● **Saved entries**

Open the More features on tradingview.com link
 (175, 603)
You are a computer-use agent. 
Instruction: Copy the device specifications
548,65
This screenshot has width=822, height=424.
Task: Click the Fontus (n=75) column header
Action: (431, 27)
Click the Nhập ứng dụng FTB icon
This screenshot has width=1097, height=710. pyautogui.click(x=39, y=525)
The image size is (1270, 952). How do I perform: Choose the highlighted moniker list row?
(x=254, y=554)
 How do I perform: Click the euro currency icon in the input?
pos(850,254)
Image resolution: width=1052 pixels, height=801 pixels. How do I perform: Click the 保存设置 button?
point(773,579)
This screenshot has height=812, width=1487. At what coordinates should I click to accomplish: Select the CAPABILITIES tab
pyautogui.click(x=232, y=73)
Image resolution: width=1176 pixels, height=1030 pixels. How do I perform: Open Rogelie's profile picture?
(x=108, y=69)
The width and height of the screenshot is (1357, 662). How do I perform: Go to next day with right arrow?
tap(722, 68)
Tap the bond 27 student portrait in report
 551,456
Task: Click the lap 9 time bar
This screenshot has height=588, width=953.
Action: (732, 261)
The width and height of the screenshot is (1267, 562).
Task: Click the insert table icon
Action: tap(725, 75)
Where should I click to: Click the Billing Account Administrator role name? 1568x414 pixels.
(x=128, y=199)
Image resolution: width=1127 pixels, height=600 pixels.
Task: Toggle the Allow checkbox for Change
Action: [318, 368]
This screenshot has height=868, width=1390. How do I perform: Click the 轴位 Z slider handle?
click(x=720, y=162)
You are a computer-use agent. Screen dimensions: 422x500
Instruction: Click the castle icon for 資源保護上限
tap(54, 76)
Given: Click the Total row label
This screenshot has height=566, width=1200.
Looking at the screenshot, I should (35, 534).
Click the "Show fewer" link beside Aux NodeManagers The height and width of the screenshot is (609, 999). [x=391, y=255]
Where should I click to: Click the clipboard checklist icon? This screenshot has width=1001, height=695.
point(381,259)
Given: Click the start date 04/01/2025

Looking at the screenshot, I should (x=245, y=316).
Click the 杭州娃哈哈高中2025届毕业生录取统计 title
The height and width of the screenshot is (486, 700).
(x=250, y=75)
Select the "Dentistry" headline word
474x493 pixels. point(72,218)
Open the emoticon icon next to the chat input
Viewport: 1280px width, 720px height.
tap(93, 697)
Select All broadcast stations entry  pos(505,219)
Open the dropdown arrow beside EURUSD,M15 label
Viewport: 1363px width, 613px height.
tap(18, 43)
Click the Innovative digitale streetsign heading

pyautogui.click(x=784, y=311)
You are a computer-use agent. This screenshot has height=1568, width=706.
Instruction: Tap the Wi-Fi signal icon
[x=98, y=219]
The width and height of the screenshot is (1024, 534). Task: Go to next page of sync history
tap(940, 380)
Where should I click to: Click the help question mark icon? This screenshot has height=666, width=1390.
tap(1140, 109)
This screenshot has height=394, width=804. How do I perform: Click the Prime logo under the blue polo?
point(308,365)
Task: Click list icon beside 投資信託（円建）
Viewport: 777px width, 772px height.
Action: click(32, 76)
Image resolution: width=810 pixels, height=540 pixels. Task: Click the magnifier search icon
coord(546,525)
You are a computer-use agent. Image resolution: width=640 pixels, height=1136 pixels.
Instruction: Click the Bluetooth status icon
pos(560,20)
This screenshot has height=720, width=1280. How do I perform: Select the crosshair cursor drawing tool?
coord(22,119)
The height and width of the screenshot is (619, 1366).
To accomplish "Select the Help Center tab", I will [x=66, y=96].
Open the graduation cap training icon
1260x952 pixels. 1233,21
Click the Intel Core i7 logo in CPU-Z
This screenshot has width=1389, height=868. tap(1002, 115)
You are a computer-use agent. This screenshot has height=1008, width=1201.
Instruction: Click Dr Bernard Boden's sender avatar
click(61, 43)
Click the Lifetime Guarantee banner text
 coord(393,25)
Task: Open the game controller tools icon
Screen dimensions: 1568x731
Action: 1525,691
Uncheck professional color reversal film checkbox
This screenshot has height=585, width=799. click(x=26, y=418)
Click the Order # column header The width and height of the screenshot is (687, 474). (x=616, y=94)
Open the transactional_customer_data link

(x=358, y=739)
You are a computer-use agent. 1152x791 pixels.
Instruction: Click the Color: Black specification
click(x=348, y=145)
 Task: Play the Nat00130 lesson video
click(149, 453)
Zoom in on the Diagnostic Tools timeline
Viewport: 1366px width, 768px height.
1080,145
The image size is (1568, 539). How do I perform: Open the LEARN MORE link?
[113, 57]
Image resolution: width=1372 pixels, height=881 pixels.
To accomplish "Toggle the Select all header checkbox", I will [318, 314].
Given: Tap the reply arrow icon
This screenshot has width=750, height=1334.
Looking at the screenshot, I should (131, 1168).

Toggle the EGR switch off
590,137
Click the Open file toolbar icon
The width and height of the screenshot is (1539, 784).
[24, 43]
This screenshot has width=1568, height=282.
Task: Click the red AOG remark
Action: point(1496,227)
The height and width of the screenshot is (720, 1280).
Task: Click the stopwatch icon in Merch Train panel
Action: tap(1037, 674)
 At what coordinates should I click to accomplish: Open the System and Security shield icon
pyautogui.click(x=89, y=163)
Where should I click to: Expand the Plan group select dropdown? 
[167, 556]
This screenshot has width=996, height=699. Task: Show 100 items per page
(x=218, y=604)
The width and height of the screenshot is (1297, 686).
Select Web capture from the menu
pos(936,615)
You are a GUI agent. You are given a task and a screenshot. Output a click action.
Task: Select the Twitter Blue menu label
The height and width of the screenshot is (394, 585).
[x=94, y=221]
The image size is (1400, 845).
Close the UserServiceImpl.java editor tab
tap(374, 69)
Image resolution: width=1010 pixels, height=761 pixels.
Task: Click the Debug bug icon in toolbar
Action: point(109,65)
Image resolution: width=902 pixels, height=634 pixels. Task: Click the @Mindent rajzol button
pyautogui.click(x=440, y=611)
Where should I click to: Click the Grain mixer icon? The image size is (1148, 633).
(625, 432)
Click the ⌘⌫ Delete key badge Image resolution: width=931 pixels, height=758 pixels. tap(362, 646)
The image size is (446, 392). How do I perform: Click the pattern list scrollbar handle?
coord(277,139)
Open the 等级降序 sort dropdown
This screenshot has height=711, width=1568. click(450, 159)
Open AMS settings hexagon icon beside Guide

● **WORK INSTRUCTIONS**
Filter the entries down to the lines containing "beside". Copy each of those lines.

● **SOLUTION TO THIS PROBLEM**
Click the "Show fewer" link beside Aux NodeManagers The height and width of the screenshot is (609, 999). [x=391, y=255]
Open the dropdown arrow beside EURUSD,M15 label
Task: Click list icon beside 投資信託（円建）
Open AMS settings hexagon icon beside Guide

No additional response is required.